Wort zum Sonntag

Mein Leben ist zwecklos

Ich arbeite und mühe mich. Hast du was, bist du was. Den richtigen Beruf. Die richtige Kleidung. Die richtige Meinung. Mein Wert speist sich daraus, dass ich zu etwas tauge. Ich rechtfertige mich selbst durch den Zweck, den ich erfülle.

Aber mein Leben ist nie endgültig gerechtfertigt. Werde ich krank oder zu alt, um meine Aufgaben zu erfüllen, kann ich mich nicht mehr selbst rechtfertigen. Das kann ich nicht einmal, wenn ich all‘ meine Kräfte beisammenhabe. Denn kein Zweck rechtfertigt mich endgültig. Ich müsste immer und überall beweisen: Ich werde jetzt gerade gebraucht, kein anderer kann mich ersetzen.

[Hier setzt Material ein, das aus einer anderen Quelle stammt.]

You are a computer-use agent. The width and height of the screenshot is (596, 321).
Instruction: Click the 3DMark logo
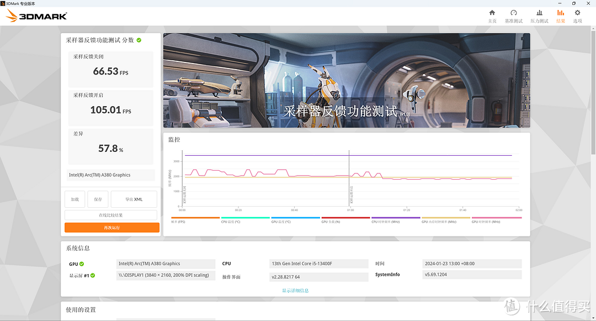point(37,16)
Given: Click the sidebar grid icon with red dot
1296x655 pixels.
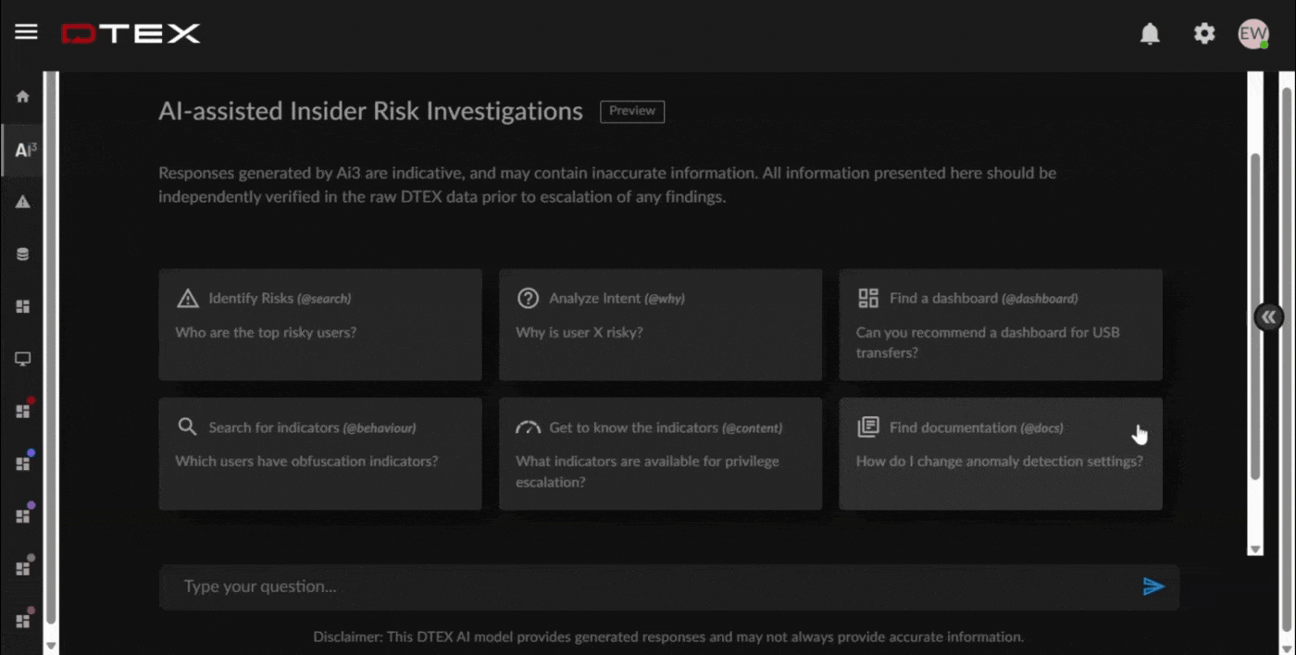Looking at the screenshot, I should click(x=20, y=410).
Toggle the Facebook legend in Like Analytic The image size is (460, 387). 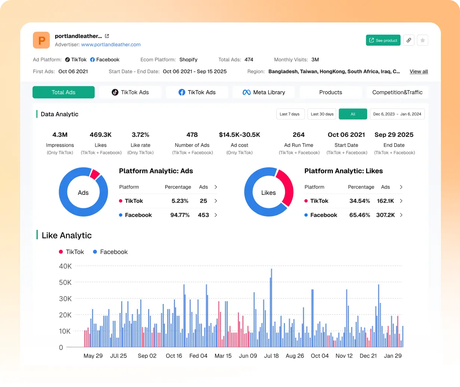pos(110,252)
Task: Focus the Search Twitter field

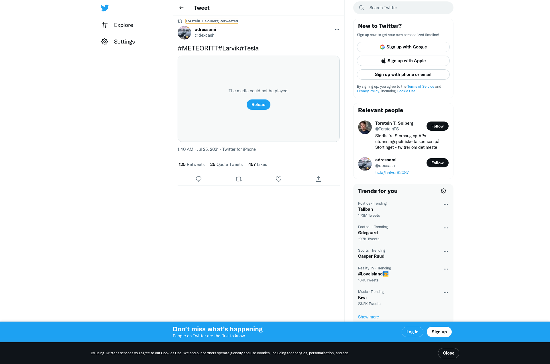Action: tap(403, 8)
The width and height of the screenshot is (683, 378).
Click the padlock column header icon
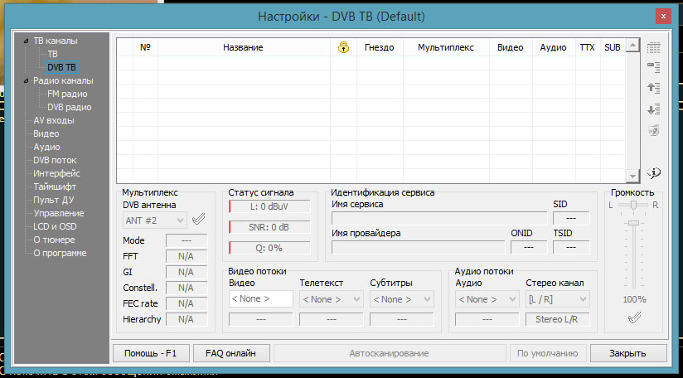pyautogui.click(x=343, y=48)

Paulus schreibt: „Gott erweist seine Liebe zu uns darin, dass Christus für uns gestorben ist, als wir noch Sünder waren.“ Gott liebt uns, noch bevor wir etwas tun, noch bevor wir etwas vorweisen können, um uns selbst zu rechtfertigen. Gott weist uns einen Wert zu, der unabhängig ist von irgendeinem Zweck, den wir erfüllen.

Mein Leben ist zwecklos. Gott sei Dank.